Opus Dei: Eine Hand wäscht die andere 
 

Wen Papst Wojtyła jedoch nicht ins Leere laufen ließ, das war der einflussreiche und wegen seiner reaktionären Ansichten berüchtigte katholische Geheimbund Opus Dei ("Werk Gottes"). Bereits als Erzbischof von Krakau hatte Wojtyła "enge Kontakte" zu ihm unterhalten – und "der Zuwachs an innerkirchlicher Macht für Opus Dei, das Johannes Paul II. systematisch förderte, beweist, dass auch die Opus-Dei-Mitglieder und -Sympathisanten unter den den Papst wählenden Kardinälen für Wojtyła gestimmt haben müssen", so Hubertus Mynarek. 32)
1928 in Spanien gegründet, kollaborierte diese Organisation nach dem Spanischen Bürgerkrieg "auf die denkbar effektivste Weise mit dem faschistischen Franco-Regime". 33) Mitglieder des 1928 in Spanien gegründeten Ordens nahmen nach dem Bürgerkrieg sogleich politische Schlüsselpositionen in der Franco-Diktatur ein.
Papst Pius XII. erkannte 1950 das Opus als "Säkularinstitut" an – und Johannes Paul II. erhob es 1982 sogar zur "Personalprälatur". Dies bedeutet, dass der gesamte Orden (kirchenintern auch als "Oktopus Dei" bekannt) der Kontrolle der jeweiligen Diözesanbischöfe weitgehend entzogen ist und im Grunde nur dem Papst untersteht. Und der sprach dann zehn Jahre später, im Mai 1992, den Gründer des "Opus", Josemaria Escrivà de Balaguer (1902-1975) selig und 2002 sogar heilig.
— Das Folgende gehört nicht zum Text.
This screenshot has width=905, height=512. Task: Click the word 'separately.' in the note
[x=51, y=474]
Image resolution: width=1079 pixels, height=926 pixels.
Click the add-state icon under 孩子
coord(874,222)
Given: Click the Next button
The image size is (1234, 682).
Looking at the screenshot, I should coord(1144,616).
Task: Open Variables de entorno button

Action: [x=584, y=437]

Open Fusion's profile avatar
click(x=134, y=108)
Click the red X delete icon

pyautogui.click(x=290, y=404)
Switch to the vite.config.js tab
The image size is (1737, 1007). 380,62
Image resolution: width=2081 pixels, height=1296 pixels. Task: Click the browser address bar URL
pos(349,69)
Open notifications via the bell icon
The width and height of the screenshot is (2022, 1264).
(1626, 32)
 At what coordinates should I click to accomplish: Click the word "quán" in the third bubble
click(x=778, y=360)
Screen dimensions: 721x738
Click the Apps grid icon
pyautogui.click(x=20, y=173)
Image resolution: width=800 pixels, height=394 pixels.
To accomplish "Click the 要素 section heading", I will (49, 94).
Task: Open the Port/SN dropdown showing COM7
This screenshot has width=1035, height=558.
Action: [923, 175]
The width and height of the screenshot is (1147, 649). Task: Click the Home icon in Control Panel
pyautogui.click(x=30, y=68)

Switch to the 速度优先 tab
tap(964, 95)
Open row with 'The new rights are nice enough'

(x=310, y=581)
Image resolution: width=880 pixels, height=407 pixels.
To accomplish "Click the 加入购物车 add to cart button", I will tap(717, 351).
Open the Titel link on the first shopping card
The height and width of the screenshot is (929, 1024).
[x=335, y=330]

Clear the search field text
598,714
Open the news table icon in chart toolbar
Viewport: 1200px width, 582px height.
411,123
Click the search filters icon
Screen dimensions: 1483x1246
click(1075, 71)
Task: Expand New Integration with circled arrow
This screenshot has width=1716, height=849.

Zu den katholischen "Heiligen" gehört also dank Wojtyła auch ein Mann, der als Maxime seines Geheimbunds "heilige Unnachgiebigkeit, heiligen Zwang, heilige Unverschämtheit" propagierte und von seinen Untergebenen absoluten Gehorsam mit den Worten einforderte: "Vergiss nicht, was du bist ..., ein Kehrichteimer ... Weißt du nicht, dass du ein Eimer für Abfälle bist ... Du bist schmutziger, herab gefallener Staub." 34) Womit er tatsächlich ohne Zweifel sehr gut in den katholischen "Himmel" hineinpasst. So wie auch Karol Wojtyła selbst, der in einer von ihm selbst unterzeichneten Neufassung des kirchlichen Gesetzbuches Codex Iuris Canonici im Jahr 1983 den absoluten Gehorsam gegenüber der Kirche noch einmal ausdrücklich zur ersten Katholikenpflicht erhob: "Was die geistlichen Hirten in Stellvertretung Christi als Lehrer des Glaubens erklären oder als Leiter der Kirche bestimmen, haben die Gläubigen ... in christlichem Gehorsam zu befolgen" (Can. 212, §1). Was für die Priester noch einmal gesteigert wird: "Die Kleriker sind in besonderer Weise verpflichtet, dem Papst und ihrem Ordinarius Ehrfurcht und Gehorsam zu erweisen." (Can. 273) 35)  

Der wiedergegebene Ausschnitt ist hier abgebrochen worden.